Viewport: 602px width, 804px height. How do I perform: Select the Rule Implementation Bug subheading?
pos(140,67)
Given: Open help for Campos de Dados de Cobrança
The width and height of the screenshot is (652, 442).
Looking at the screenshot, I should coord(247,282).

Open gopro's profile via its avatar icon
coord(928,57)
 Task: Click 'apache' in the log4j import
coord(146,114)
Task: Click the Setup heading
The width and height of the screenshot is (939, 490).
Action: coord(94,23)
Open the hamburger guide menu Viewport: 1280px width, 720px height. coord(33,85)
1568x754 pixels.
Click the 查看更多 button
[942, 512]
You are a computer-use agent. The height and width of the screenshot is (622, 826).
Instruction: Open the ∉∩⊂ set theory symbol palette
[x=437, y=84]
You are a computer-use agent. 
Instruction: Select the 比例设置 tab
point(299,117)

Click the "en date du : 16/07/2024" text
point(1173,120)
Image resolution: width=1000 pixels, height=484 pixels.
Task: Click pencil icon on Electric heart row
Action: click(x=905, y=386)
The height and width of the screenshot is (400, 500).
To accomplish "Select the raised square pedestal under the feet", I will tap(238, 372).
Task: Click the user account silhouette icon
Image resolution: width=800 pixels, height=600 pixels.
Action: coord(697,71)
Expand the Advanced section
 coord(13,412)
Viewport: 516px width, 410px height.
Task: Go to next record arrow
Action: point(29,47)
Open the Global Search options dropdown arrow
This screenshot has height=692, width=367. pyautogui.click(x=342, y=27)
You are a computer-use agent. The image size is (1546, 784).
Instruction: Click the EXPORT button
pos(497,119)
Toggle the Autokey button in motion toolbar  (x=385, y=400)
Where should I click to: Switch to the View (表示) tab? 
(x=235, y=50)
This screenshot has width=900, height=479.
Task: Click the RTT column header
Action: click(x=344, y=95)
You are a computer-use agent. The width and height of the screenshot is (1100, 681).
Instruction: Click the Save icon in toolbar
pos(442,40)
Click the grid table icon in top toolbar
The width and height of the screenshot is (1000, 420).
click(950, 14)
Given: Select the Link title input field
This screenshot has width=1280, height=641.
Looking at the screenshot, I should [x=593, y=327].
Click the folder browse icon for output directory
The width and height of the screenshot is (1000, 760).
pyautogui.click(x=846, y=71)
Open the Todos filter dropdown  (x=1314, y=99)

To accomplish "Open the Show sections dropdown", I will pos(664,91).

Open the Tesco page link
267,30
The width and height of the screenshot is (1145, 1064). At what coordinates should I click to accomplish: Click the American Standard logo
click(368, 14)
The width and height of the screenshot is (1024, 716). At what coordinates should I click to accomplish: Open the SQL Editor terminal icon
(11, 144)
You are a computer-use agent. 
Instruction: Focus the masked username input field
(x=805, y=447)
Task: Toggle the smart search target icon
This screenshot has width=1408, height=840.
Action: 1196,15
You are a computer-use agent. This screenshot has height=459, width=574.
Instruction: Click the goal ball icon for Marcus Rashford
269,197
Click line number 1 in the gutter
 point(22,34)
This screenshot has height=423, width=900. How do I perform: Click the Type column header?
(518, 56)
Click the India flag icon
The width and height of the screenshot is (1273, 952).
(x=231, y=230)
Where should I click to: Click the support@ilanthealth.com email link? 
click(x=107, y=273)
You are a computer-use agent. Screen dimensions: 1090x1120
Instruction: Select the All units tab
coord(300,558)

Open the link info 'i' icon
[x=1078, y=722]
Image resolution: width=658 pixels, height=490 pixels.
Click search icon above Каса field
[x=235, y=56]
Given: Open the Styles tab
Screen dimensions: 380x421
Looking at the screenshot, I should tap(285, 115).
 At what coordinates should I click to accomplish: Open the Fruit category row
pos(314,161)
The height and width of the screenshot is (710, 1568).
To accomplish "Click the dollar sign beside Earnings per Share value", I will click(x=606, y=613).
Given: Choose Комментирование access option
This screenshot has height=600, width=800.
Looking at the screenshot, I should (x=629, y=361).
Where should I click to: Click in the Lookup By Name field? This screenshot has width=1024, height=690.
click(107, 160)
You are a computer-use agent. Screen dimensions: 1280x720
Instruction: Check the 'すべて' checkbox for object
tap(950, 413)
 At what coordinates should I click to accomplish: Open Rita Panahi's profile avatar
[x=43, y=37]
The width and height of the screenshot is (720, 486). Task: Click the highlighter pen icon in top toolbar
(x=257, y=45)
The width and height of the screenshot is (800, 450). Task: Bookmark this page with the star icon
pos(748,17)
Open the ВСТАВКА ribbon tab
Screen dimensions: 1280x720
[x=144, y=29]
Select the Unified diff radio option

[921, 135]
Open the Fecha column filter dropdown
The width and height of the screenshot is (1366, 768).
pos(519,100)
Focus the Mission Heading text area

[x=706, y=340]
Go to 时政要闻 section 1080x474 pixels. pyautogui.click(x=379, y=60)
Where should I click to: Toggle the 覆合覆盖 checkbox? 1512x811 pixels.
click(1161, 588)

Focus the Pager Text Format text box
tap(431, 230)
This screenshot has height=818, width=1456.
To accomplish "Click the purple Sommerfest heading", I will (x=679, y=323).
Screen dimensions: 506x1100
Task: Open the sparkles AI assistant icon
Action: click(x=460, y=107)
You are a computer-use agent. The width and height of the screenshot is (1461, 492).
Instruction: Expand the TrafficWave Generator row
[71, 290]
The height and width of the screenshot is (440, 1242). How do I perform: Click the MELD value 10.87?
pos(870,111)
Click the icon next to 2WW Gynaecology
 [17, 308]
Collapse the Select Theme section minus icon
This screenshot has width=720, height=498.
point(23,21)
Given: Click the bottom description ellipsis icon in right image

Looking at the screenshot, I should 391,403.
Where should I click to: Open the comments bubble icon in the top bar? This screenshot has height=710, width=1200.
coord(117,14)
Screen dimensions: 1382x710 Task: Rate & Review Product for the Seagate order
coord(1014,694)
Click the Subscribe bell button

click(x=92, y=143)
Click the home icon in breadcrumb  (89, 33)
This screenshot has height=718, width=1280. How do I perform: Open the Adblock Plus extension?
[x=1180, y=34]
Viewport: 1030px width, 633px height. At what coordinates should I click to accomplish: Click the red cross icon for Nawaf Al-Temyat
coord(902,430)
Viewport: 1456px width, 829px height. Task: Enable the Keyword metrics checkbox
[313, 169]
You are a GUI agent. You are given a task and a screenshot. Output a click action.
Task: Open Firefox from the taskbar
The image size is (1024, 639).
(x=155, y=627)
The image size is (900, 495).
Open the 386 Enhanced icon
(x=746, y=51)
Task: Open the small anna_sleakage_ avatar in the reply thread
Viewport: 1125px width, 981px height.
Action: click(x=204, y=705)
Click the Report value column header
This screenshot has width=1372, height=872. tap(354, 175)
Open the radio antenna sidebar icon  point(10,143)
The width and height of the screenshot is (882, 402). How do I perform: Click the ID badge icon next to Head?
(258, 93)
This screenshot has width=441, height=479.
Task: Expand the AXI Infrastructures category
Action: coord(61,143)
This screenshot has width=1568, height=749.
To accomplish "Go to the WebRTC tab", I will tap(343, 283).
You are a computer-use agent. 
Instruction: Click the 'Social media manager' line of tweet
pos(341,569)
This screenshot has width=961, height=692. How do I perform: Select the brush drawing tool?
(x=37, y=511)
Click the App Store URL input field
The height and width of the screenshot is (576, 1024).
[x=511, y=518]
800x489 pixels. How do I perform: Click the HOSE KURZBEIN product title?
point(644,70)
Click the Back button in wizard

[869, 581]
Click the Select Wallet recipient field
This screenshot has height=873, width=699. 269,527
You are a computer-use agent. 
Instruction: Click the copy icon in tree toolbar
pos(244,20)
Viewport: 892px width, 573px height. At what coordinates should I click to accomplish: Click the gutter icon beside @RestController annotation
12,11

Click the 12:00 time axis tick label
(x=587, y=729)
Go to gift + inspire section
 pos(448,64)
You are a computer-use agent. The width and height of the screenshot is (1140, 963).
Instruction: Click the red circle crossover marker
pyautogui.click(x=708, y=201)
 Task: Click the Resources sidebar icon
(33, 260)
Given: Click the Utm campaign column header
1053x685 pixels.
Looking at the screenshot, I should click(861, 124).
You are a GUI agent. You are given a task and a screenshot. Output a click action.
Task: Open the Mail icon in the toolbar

**TASK**
Looking at the data above, give the number of lines that include "computer"; add nothing else.

**SOLUTION FOR THIS PROBLEM**
12